▶ _WHAT TO DO_
1 > According to the email about recursive inotify watches, what value does /proc/sys/fs/inotify/max_user_instances read on typical linux-3.8 systems?
2 > Gather every line of the records that contains the string "should", matching case exactly.

▶ _PAGE EXCERPT_
====
Beyond inotify recursive watches

From: Ramkumar Ramachandra
Date: Mon Mar 18 2013 - 06:48:38 EST


Hi,

We, the Git folks, were wondering how to speed things up. In an
strace of "git status" on linux-2.6.git, we found:

top syscalls sorted top syscalls sorted
by acc. time by number
----------------------------------------------
0.401906 40950 lstat 0.401906 40950 lstat
0.190484 5343 getdents 0.150055 5374 open
0.150055 5374 open 0.190484 5343 getdents
0.074843 2806 close 0.074843 2806 close
0.003216 157 read 0.003216 157 read

Most of this happens when we try to build the index, querying for
changes in tracked files and discovering untracked files. It was
suggested that we can use inotify to speed things up: we'll write a
user-wide daemon (like ssh_client) that will set up watches on each
directory of each git repository. A repository-wide daemon wouldn't
work because /proc/sys/fs/inotify/max_user_instances reads 128 on
typical linux-3.8 systems, and this is problematic.
====
▶ _TASK INPUT_
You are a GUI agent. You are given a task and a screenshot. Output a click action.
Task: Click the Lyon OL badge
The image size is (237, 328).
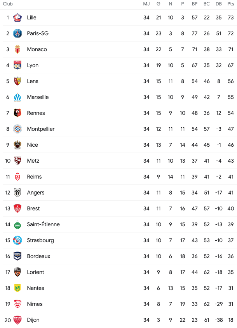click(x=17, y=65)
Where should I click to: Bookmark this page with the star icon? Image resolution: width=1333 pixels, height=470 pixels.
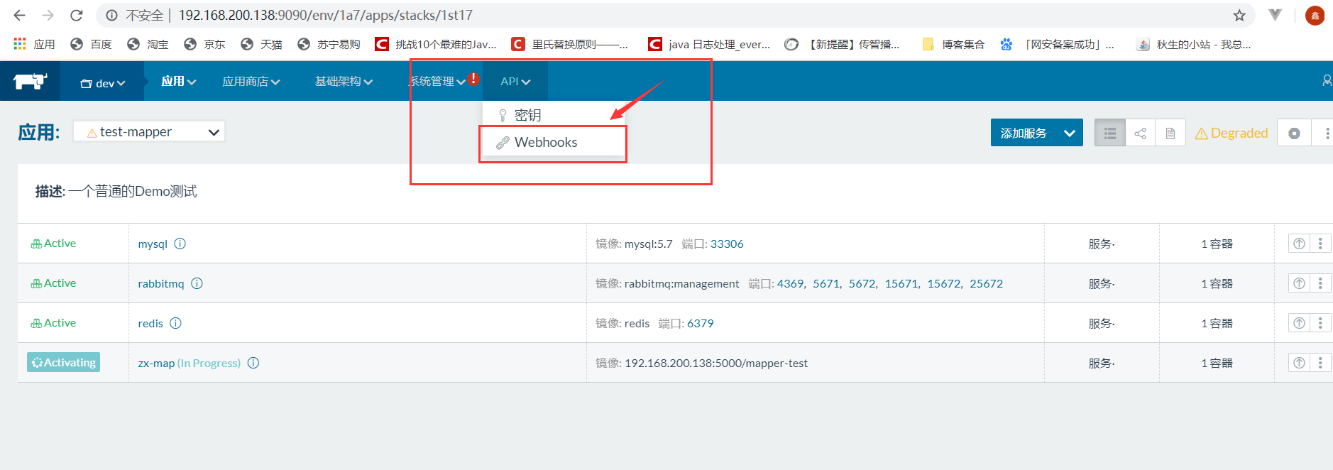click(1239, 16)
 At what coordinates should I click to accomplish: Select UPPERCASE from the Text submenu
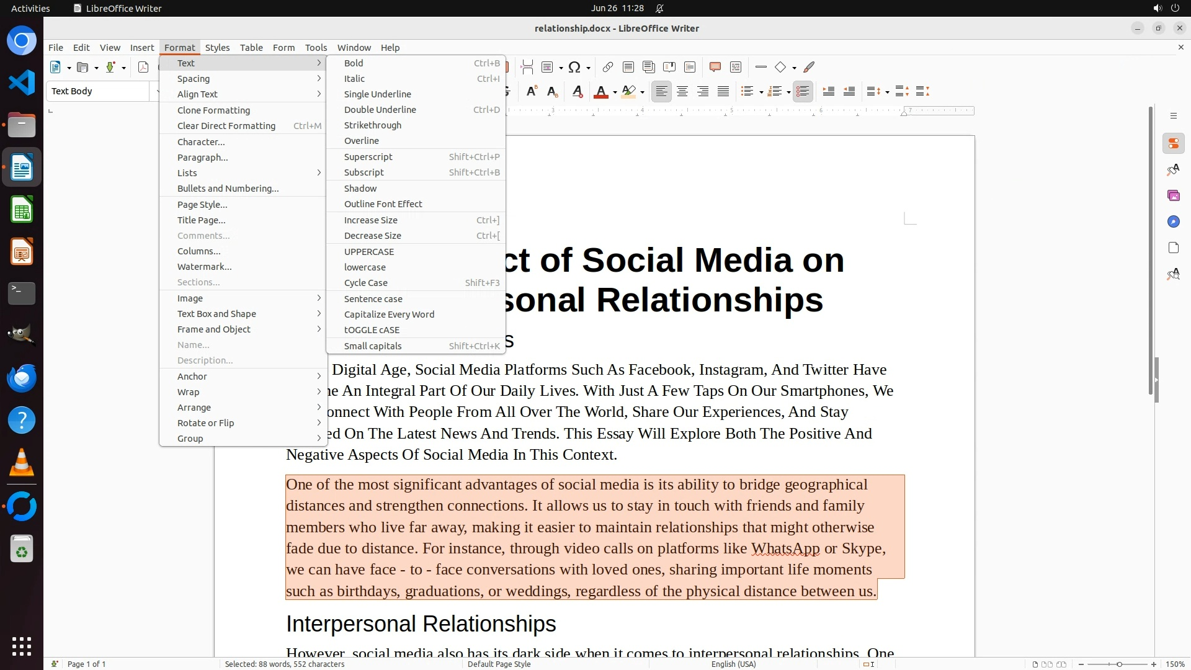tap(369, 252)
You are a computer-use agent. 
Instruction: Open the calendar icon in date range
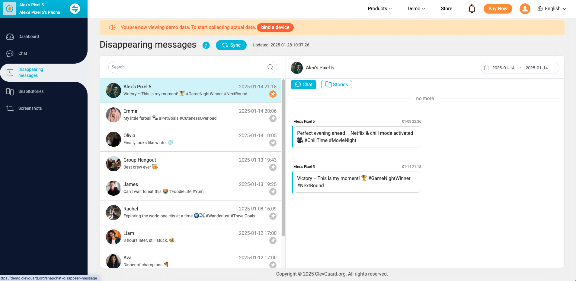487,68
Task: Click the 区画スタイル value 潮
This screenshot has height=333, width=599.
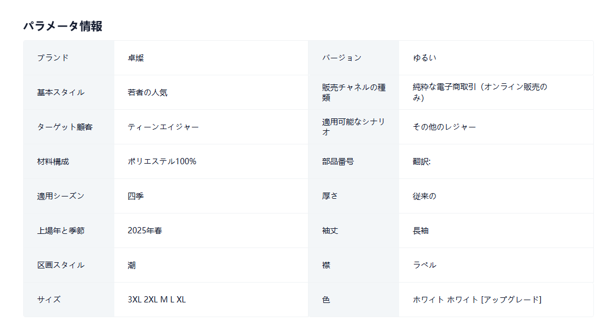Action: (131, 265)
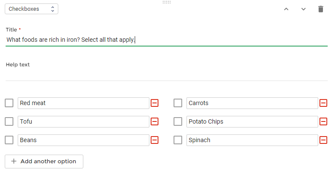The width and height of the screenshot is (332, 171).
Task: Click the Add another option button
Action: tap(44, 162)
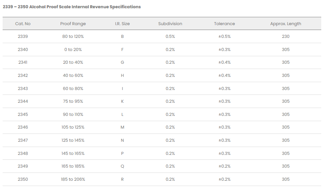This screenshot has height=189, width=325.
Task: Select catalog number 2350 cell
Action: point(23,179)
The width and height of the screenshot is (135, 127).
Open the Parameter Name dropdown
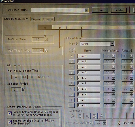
====
▶ _THE REPLIES_
1 > It reads 128.

2 >
Where should I click to: Bookmark this page with the star icon? Image resolution: width=1333 pixels, height=470 pixels.
 At what coordinates should I click to accomplish: Select UPPERCASE from the Text submenu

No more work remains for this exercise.